La classe !! Avec les pourliches des mariages et les baptêmes je me faisais des bonus de traders.

J'avais développé un goût certain pour le vin de messe, un petit sauterne qu'il faisait venir de sa famille dans le bordelais et que je lichais en douce  avant la messe en remplissant les burettes .
Jusqu'au jour ou le curé suspicieux a fait une marque au crayon sur la bouteille. Avec mon pote ( les enfants de cœur sont comme les flics et les espions chinois il vont par deux) on s'en est rendu compte trop tard après avoir vidé un bon verre à vin chacun . Comment remettre à niveau  la
bouteilles dans une sacristie sans eau ? en produisant le seul liquide disponible d'origine naturelle de couleur un peu jaune que nous pouvions emmettre instantanément. Le sang divin a eu un drôle de goût ce dimanche là!
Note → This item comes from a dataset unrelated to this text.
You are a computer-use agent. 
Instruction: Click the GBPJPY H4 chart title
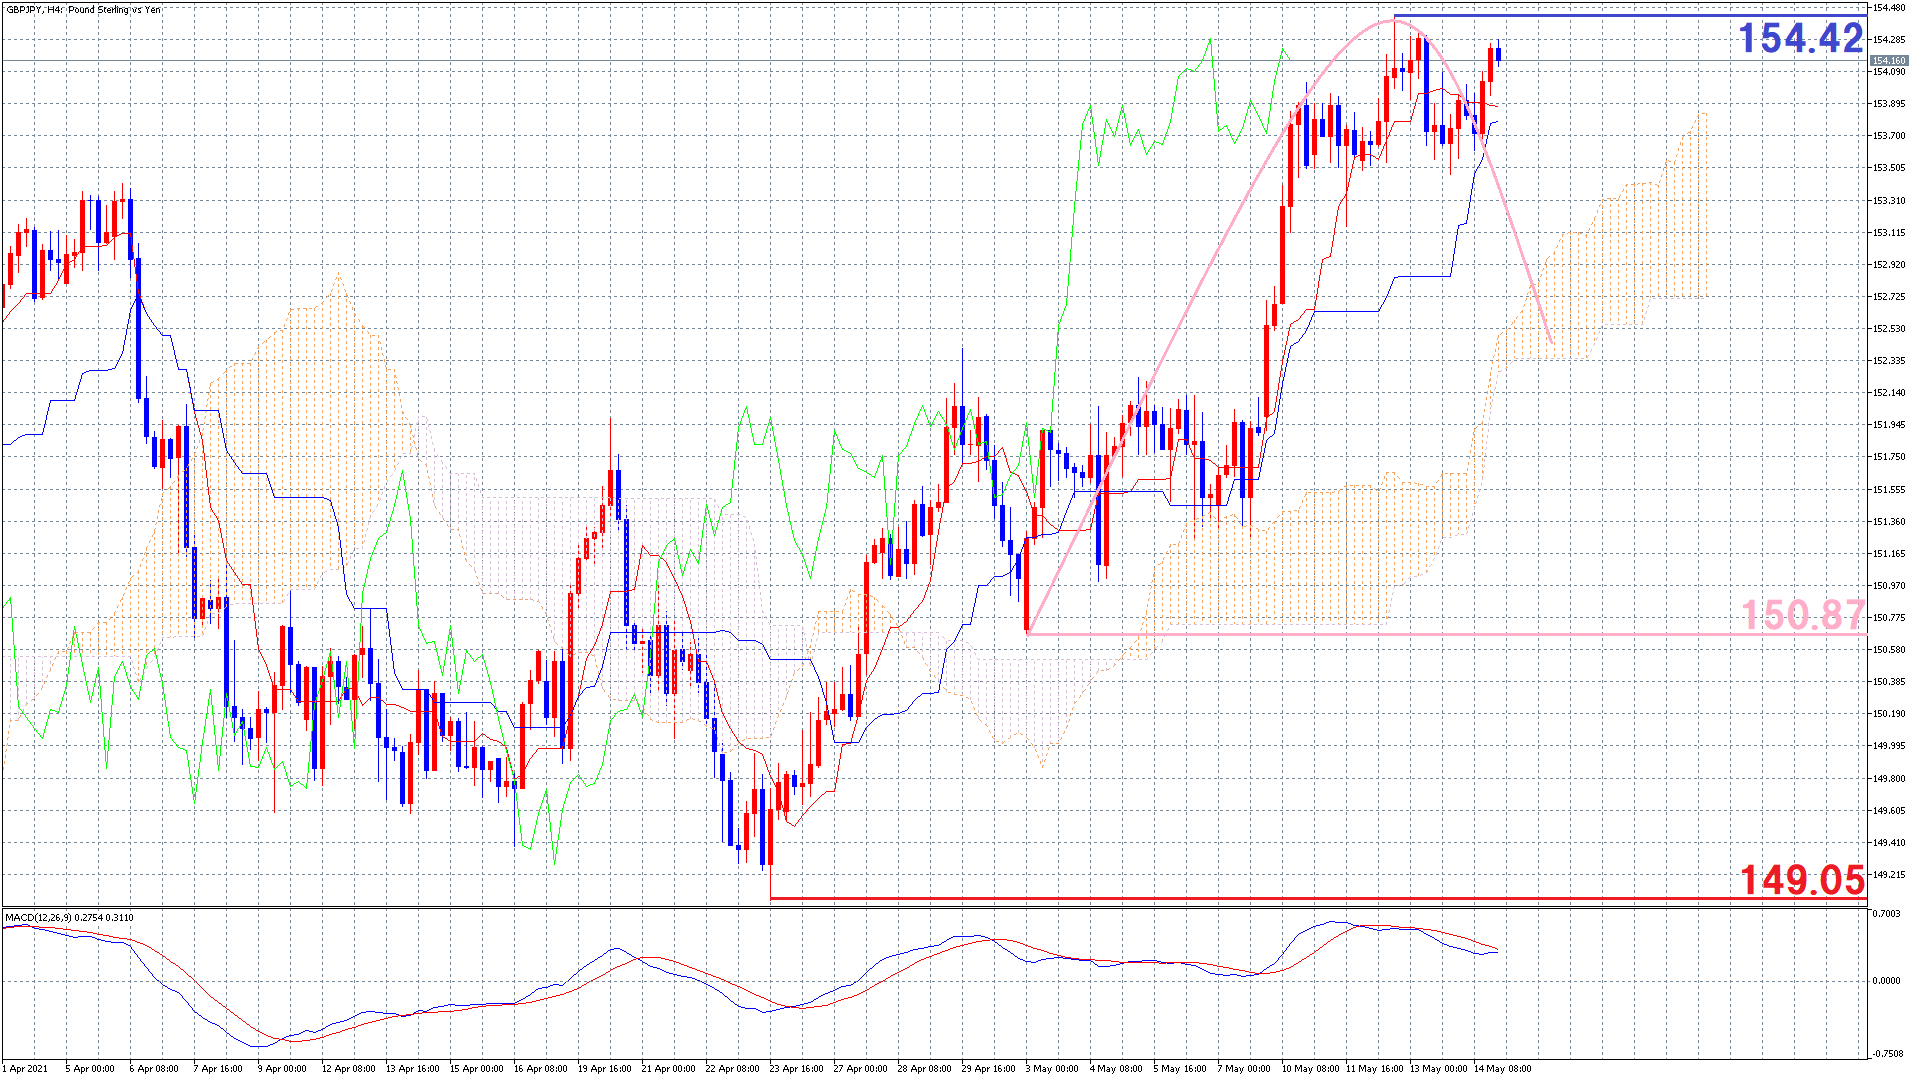(82, 10)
Outre la volée de baffes ecclésiastiques  après la messe ( redoublées par la mère à la maison ), j'ai été condamné à servir la messe de 6 heures pendant trois mois et à me taper tous les enterrements, fins les gras pourboires et bonus des  mariages et enterrements (pour les peu cultivés ou les plus jeunes, sachez que les primes servaient initialement à payer l'effort du tireur de cloches  et que sonner un glas à la petite cloche c'est un boulot de feignant , par contre mettre en branle tous les carillons pour un mariage ou un baptême, nécessitait un gros boulot, d'où le pourboire.
L'électrification des cloches dans les années 50 avait certes nivelé  les différences d'intensité physique, mais vous savez ce que c'est : les avantages acquis .... )
Dégouté  de constater que travailler plus ne rapportait  plus rien, je suis devenu de gauche par réaction.